§ **Directions for this task**
Every line below should be copied out exactly.

─── Records

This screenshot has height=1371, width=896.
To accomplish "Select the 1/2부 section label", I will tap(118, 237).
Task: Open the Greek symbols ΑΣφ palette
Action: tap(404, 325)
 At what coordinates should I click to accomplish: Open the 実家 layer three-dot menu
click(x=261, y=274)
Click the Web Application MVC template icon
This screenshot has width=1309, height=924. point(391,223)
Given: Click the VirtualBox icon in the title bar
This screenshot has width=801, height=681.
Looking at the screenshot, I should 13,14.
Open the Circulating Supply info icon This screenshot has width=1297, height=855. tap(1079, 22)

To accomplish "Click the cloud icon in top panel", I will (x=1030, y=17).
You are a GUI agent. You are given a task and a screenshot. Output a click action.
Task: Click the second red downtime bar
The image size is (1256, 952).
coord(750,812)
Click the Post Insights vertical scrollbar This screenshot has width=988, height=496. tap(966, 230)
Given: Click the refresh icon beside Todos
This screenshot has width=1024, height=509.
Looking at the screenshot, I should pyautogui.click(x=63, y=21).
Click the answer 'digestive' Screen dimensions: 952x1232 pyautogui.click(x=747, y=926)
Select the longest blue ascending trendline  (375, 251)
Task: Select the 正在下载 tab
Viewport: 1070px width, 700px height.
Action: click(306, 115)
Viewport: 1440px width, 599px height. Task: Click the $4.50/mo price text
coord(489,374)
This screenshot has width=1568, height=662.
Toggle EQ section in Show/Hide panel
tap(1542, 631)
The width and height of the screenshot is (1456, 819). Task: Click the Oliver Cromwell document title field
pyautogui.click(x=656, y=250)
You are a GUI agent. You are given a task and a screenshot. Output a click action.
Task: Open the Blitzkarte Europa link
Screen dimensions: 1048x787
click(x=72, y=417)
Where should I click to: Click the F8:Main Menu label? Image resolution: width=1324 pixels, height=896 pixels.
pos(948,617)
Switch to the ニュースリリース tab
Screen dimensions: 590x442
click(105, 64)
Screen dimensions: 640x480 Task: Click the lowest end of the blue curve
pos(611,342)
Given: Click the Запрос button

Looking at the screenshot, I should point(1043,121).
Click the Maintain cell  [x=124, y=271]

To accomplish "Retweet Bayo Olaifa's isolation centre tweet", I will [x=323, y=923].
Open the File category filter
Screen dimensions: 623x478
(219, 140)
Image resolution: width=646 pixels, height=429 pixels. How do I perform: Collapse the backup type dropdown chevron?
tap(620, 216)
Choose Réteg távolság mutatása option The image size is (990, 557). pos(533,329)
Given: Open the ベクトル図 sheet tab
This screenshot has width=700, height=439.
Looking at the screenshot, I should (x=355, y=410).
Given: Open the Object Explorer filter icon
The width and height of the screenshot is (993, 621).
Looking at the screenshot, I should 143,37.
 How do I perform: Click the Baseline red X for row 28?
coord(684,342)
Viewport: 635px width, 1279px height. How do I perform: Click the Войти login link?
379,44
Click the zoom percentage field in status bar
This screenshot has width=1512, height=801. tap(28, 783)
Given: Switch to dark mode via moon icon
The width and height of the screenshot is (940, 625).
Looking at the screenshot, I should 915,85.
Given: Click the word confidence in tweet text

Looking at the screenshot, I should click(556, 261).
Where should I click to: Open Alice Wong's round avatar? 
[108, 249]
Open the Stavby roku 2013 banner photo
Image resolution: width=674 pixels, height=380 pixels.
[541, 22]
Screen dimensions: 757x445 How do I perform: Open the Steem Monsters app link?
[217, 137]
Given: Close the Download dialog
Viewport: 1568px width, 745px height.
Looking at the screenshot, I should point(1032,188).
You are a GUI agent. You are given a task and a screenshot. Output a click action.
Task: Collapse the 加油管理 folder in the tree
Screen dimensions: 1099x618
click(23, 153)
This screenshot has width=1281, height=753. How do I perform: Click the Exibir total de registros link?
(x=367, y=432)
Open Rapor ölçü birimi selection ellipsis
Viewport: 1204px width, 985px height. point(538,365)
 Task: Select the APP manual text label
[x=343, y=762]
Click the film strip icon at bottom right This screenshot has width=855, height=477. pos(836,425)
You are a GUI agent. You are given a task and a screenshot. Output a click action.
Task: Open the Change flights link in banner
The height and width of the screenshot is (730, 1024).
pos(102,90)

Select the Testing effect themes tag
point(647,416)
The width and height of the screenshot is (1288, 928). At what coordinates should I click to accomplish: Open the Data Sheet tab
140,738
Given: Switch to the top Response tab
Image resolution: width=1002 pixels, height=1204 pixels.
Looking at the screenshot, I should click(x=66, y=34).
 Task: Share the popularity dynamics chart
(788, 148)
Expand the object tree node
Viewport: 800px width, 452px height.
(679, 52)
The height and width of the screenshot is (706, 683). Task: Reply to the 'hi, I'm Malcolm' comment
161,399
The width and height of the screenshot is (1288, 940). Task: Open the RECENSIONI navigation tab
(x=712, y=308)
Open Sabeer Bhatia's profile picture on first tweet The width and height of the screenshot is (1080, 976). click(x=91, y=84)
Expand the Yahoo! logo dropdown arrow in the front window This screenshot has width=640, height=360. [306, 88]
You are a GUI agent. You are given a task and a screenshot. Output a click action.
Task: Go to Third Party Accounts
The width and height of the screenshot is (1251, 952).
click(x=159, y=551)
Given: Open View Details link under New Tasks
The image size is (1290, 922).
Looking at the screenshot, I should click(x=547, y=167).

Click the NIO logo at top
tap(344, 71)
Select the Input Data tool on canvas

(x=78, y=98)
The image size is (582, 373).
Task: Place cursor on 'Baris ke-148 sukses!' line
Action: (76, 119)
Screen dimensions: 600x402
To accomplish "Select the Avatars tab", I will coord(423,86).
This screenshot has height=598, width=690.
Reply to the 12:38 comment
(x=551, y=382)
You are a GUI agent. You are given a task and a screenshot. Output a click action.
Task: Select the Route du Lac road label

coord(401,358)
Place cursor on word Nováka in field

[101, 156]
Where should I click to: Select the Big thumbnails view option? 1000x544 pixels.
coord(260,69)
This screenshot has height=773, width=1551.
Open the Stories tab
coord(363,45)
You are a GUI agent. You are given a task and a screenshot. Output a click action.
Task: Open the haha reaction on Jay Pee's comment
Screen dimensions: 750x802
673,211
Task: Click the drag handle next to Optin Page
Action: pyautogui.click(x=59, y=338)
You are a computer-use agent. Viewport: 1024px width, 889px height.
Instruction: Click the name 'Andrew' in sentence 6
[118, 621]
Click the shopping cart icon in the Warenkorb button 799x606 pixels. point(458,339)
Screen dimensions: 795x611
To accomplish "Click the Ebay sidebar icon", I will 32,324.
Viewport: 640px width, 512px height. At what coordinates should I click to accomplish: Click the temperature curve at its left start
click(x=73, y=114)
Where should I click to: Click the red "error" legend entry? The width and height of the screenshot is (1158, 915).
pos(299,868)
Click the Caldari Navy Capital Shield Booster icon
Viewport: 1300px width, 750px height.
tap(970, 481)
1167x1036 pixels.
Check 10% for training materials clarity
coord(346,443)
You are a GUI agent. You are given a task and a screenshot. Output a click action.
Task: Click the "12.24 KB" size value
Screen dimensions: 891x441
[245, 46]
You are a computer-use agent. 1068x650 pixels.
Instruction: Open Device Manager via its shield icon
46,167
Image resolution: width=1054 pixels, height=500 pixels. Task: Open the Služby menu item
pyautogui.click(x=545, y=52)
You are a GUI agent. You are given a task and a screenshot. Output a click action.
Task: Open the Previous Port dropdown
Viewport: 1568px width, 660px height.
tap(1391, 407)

──────

§ **Answer box**
This screenshot has height=1371, width=896.
To accomplish "Select the 1/2부 section label", I will tap(118, 237).
Task: Open the Greek symbols ΑΣφ palette
Action: tap(404, 325)
 At what coordinates should I click to accomplish: Open the 実家 layer three-dot menu
click(x=261, y=274)
Click the Web Application MVC template icon
This screenshot has width=1309, height=924. point(391,223)
Given: Click the VirtualBox icon in the title bar
This screenshot has width=801, height=681.
Looking at the screenshot, I should 13,14.
Open the Circulating Supply info icon This screenshot has width=1297, height=855. tap(1079, 22)

To accomplish "Click the cloud icon in top panel", I will (x=1030, y=17).
You are a GUI agent. You are given a task and a screenshot. Output a click action.
Task: Click the second red downtime bar
The image size is (1256, 952).
coord(750,812)
Click the Post Insights vertical scrollbar This screenshot has width=988, height=496. tap(966, 230)
Given: Click the refresh icon beside Todos
This screenshot has width=1024, height=509.
Looking at the screenshot, I should pyautogui.click(x=63, y=21).
Click the answer 'digestive' Screen dimensions: 952x1232 pyautogui.click(x=747, y=926)
Select the longest blue ascending trendline  (375, 251)
Task: Select the 正在下载 tab
Viewport: 1070px width, 700px height.
Action: click(306, 115)
Viewport: 1440px width, 599px height. Task: Click the $4.50/mo price text
coord(489,374)
This screenshot has width=1568, height=662.
Toggle EQ section in Show/Hide panel
tap(1542, 631)
The width and height of the screenshot is (1456, 819). Task: Click the Oliver Cromwell document title field
pyautogui.click(x=656, y=250)
You are a GUI agent. You are given a task and a screenshot. Output a click action.
Task: Open the Blitzkarte Europa link
Screen dimensions: 1048x787
click(x=72, y=417)
Where should I click to: Click the F8:Main Menu label? Image resolution: width=1324 pixels, height=896 pixels.
pos(948,617)
Switch to the ニュースリリース tab
Screen dimensions: 590x442
click(105, 64)
Screen dimensions: 640x480 Task: Click the lowest end of the blue curve
pos(611,342)
Given: Click the Запрос button

Looking at the screenshot, I should point(1043,121).
Click the Maintain cell  [x=124, y=271]

To accomplish "Retweet Bayo Olaifa's isolation centre tweet", I will [x=323, y=923].
Open the File category filter
Screen dimensions: 623x478
(219, 140)
Image resolution: width=646 pixels, height=429 pixels. How do I perform: Collapse the backup type dropdown chevron?
tap(620, 216)
Choose Réteg távolság mutatása option The image size is (990, 557). pos(533,329)
Given: Open the ベクトル図 sheet tab
This screenshot has width=700, height=439.
Looking at the screenshot, I should (x=355, y=410).
Given: Open the Object Explorer filter icon
The width and height of the screenshot is (993, 621).
Looking at the screenshot, I should 143,37.
 How do I perform: Click the Baseline red X for row 28?
coord(684,342)
Viewport: 635px width, 1279px height. How do I perform: Click the Войти login link?
379,44
Click the zoom percentage field in status bar
This screenshot has width=1512, height=801. tap(28, 783)
Given: Switch to dark mode via moon icon
The width and height of the screenshot is (940, 625).
Looking at the screenshot, I should 915,85.
Given: Click the word confidence in tweet text

Looking at the screenshot, I should click(556, 261).
Where should I click to: Open Alice Wong's round avatar? 
[108, 249]
Open the Stavby roku 2013 banner photo
Image resolution: width=674 pixels, height=380 pixels.
[541, 22]
Screen dimensions: 757x445 How do I perform: Open the Steem Monsters app link?
[217, 137]
Given: Close the Download dialog
Viewport: 1568px width, 745px height.
Looking at the screenshot, I should point(1032,188).
You are a GUI agent. You are given a task and a screenshot. Output a click action.
Task: Collapse the 加油管理 folder in the tree
Screen dimensions: 1099x618
click(23, 153)
This screenshot has width=1281, height=753. How do I perform: Click the Exibir total de registros link?
(x=367, y=432)
Open Rapor ölçü birimi selection ellipsis
Viewport: 1204px width, 985px height. point(538,365)
 Task: Select the APP manual text label
[x=343, y=762]
Click the film strip icon at bottom right This screenshot has width=855, height=477. pos(836,425)
You are a GUI agent. You are given a task and a screenshot. Output a click action.
Task: Open the Change flights link in banner
The height and width of the screenshot is (730, 1024).
pos(102,90)

Select the Testing effect themes tag
point(647,416)
The width and height of the screenshot is (1288, 928). At what coordinates should I click to accomplish: Open the Data Sheet tab
140,738
Given: Switch to the top Response tab
Image resolution: width=1002 pixels, height=1204 pixels.
Looking at the screenshot, I should click(x=66, y=34).
 Task: Share the popularity dynamics chart
(788, 148)
Expand the object tree node
Viewport: 800px width, 452px height.
(679, 52)
The height and width of the screenshot is (706, 683). Task: Reply to the 'hi, I'm Malcolm' comment
161,399
The width and height of the screenshot is (1288, 940). Task: Open the RECENSIONI navigation tab
(x=712, y=308)
Open Sabeer Bhatia's profile picture on first tweet The width and height of the screenshot is (1080, 976). click(x=91, y=84)
Expand the Yahoo! logo dropdown arrow in the front window This screenshot has width=640, height=360. [306, 88]
You are a GUI agent. You are given a task and a screenshot. Output a click action.
Task: Go to Third Party Accounts
The width and height of the screenshot is (1251, 952).
click(x=159, y=551)
Given: Open View Details link under New Tasks
The image size is (1290, 922).
Looking at the screenshot, I should click(x=547, y=167).

Click the NIO logo at top
tap(344, 71)
Select the Input Data tool on canvas

(x=78, y=98)
The image size is (582, 373).
Task: Place cursor on 'Baris ke-148 sukses!' line
Action: (76, 119)
Screen dimensions: 600x402
To accomplish "Select the Avatars tab", I will coord(423,86).
This screenshot has height=598, width=690.
Reply to the 12:38 comment
(x=551, y=382)
You are a GUI agent. You are given a task and a screenshot. Output a click action.
Task: Select the Route du Lac road label

coord(401,358)
Place cursor on word Nováka in field

[101, 156]
Where should I click to: Select the Big thumbnails view option? 1000x544 pixels.
coord(260,69)
This screenshot has height=773, width=1551.
Open the Stories tab
coord(363,45)
You are a GUI agent. You are given a task and a screenshot. Output a click action.
Task: Open the haha reaction on Jay Pee's comment
Screen dimensions: 750x802
673,211
Task: Click the drag handle next to Optin Page
Action: pyautogui.click(x=59, y=338)
You are a computer-use agent. Viewport: 1024px width, 889px height.
Instruction: Click the name 'Andrew' in sentence 6
[118, 621]
Click the shopping cart icon in the Warenkorb button 799x606 pixels. point(458,339)
Screen dimensions: 795x611
To accomplish "Click the Ebay sidebar icon", I will 32,324.
Viewport: 640px width, 512px height. At what coordinates should I click to accomplish: Click the temperature curve at its left start
click(x=73, y=114)
Where should I click to: Click the red "error" legend entry? The width and height of the screenshot is (1158, 915).
pos(299,868)
Click the Caldari Navy Capital Shield Booster icon
Viewport: 1300px width, 750px height.
tap(970, 481)
1167x1036 pixels.
Check 10% for training materials clarity
coord(346,443)
You are a GUI agent. You are given a task and a screenshot. Output a click action.
Task: Click the "12.24 KB" size value
Screen dimensions: 891x441
[245, 46]
You are a computer-use agent. 1068x650 pixels.
Instruction: Open Device Manager via its shield icon
46,167
Image resolution: width=1054 pixels, height=500 pixels. Task: Open the Služby menu item
pyautogui.click(x=545, y=52)
You are a GUI agent. You are given a task and a screenshot. Output a click action.
Task: Open the Previous Port dropdown
Viewport: 1568px width, 660px height.
tap(1391, 407)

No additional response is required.